From the data lake to the front page of data
How many times have you tried to build a data lake? Or, to put it another way, how many times have you tried to solve the analytics problem? I have to confess that I have tried more than once - and had varying success, until I learnt to think about the problem differently.
The problem is familiar: our enterprise has data which we believe to have value; that data is sitting in systems of record which are hard to access; those systems sit on infrastructure which is optimised for transactions rather than analytics.
We also have solutions which are familiar, even if they have taken different forms over the years: we pull the data out of our systems of record; we organise it into a form which is easier to analyse; and we place it on infrastructure which is optimised for analytics.
But, just as the problem and the solutions are familiar, so are the challenges in building and running those solutions. We have challenges in getting data into our analytics platform. We find it hard to make sense of once it is there. We have to deal with the complexities of implementing security, applying permissions and controlling access. If your experience is anything like mine, you will have found that it can be very hard to manage capacity and performance. And, if we overcome all of these challenges, and manage to build a stable, performant platform which contains all of the data we need, then we can and should expect that our data consumers will ask us to add ever more capabilities to the platform.
As you might expect, I think that many of the answers can be found on Cloud. Moving to a hyperscale Cloud data warehouse such as Google’s BigQuery won’t solve every problem of data ingestion and sense making - but it will solve problems of capacity and scale, and, as a product that is continuously being improved and developed, it can help meet demands for new capability.
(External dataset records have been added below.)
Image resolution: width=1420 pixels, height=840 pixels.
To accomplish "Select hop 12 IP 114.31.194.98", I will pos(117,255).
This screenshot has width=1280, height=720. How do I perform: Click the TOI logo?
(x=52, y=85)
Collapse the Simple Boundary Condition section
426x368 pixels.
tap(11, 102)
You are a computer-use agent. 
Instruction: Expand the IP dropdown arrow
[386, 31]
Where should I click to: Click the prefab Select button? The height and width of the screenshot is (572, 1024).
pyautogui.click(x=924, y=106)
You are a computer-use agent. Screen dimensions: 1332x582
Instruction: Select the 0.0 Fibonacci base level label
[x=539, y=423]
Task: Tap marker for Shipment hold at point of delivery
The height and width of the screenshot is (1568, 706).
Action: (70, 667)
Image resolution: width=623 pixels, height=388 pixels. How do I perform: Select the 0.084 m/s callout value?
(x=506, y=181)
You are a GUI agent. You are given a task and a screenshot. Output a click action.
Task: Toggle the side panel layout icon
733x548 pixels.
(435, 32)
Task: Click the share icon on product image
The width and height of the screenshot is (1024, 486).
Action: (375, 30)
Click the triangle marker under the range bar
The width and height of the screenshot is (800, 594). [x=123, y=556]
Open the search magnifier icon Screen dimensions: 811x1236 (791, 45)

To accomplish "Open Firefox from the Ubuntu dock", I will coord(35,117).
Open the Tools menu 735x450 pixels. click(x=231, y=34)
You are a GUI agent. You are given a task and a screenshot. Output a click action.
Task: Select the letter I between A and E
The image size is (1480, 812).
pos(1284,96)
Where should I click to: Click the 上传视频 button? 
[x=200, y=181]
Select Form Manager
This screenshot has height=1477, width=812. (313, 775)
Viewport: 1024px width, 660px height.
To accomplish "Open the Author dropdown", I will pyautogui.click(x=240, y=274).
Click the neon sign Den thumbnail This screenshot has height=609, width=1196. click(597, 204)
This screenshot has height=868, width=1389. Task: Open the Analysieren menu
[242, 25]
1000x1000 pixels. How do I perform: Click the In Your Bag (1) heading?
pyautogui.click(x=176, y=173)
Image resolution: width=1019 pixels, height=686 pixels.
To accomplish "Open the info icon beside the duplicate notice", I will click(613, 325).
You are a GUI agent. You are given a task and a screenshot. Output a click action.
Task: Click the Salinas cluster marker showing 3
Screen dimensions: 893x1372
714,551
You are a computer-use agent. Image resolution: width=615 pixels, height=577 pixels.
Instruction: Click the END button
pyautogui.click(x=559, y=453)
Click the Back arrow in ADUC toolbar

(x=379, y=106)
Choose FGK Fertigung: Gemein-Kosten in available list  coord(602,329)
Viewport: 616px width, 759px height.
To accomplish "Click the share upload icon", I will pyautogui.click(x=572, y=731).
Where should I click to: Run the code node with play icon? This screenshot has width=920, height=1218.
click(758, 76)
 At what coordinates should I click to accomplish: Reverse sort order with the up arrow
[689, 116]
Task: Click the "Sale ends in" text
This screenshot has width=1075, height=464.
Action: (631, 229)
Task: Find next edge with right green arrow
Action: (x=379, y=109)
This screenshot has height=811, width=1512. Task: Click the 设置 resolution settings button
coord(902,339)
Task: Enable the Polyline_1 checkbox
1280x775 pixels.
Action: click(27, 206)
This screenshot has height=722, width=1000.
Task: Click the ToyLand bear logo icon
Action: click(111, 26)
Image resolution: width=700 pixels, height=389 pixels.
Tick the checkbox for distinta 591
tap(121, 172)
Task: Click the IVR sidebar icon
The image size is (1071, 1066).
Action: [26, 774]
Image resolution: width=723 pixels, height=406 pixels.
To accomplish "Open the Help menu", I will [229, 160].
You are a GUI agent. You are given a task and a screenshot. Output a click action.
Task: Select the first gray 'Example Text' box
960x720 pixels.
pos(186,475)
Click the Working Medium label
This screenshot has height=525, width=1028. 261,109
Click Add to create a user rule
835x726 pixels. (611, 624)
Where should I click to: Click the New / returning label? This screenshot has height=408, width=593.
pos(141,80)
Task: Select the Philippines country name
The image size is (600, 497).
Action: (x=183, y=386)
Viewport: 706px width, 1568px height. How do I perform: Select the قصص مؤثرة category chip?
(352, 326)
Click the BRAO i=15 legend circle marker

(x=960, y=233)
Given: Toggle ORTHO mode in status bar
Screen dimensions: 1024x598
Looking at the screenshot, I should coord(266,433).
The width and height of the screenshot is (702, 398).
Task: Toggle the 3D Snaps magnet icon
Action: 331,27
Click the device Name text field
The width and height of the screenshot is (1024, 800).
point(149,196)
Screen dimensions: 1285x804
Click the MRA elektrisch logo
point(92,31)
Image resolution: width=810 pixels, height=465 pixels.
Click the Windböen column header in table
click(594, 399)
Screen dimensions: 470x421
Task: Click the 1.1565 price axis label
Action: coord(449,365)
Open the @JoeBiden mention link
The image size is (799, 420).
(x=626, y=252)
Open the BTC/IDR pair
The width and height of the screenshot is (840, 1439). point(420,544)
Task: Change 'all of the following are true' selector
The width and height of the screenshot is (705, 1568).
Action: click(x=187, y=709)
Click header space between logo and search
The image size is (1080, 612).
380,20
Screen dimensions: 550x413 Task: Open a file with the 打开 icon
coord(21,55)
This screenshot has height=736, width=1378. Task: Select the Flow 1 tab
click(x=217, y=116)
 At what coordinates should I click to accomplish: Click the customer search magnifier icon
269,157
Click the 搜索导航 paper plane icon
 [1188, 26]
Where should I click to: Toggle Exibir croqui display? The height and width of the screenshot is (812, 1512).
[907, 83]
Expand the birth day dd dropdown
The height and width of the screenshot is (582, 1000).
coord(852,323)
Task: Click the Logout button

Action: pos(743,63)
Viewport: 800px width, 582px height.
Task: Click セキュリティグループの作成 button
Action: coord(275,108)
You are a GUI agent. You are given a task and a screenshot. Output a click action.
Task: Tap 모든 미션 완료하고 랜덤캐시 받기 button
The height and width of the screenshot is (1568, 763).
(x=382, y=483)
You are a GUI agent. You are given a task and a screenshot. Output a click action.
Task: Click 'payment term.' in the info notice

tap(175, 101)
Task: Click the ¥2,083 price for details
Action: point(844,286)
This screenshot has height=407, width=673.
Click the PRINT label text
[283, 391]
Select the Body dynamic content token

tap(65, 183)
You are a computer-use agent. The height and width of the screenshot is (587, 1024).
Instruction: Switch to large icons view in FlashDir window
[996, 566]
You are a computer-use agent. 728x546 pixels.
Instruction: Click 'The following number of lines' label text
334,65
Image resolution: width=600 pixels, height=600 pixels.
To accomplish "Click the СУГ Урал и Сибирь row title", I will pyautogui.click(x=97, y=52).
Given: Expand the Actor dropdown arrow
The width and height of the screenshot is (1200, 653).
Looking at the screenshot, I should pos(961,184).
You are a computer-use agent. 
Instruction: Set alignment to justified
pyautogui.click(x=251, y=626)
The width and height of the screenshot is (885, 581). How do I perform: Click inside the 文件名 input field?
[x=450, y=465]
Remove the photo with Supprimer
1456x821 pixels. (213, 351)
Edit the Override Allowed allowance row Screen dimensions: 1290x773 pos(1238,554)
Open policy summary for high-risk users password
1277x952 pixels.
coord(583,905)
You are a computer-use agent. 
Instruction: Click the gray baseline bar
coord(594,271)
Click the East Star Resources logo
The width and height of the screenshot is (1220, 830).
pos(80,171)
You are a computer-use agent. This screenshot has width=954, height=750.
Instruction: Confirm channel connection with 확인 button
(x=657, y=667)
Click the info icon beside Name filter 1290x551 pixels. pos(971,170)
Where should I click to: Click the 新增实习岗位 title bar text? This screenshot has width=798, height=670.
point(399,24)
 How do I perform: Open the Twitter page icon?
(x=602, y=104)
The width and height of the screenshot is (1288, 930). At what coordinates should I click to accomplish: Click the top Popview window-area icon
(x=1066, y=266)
However, I think that there is more to the move of analytics to Cloud platforms than solving capacity and infrastructure problems: I think that this move can shift our notion of what a data lake is. The problems of addressing analytics requirements on-premise can be so great that, even if we address them successfully, they become all absorbing. Even the term ‘data lake’ makes us focus on where we put the data (in the lake), not what we do with the data or how we consume it. It favours the receptacle over the content.
In my experience, once we start moving analytics to the Cloud, we also start shifting our perspective on the problem. I believe that we can start to see ourselves not as creating a ‘data lake’ but as creating a ‘front page for data’. What I mean by this is a vision of data in in which anyone in the enterprise can go to one page, see the complete universe of datasets which exist, see which are available to them (and request access to those which aren’t) and frame and execute queries without having to worry about the underlying infrastructure. And this isn’t just a vision - it is entirely achievable by using existing Cloud analytics platforms and exists in some enterprises today.
Finally, I believe that this experience of shifting perspective - from the ‘data lake’ to ‘the front page of data’ - contains a lesson for those of us working in technology strategy, architecture and design. It reminds us that the terms we use can make us focus on the technology rather than the people we use it - and that if we stand in a different place we can see things differently.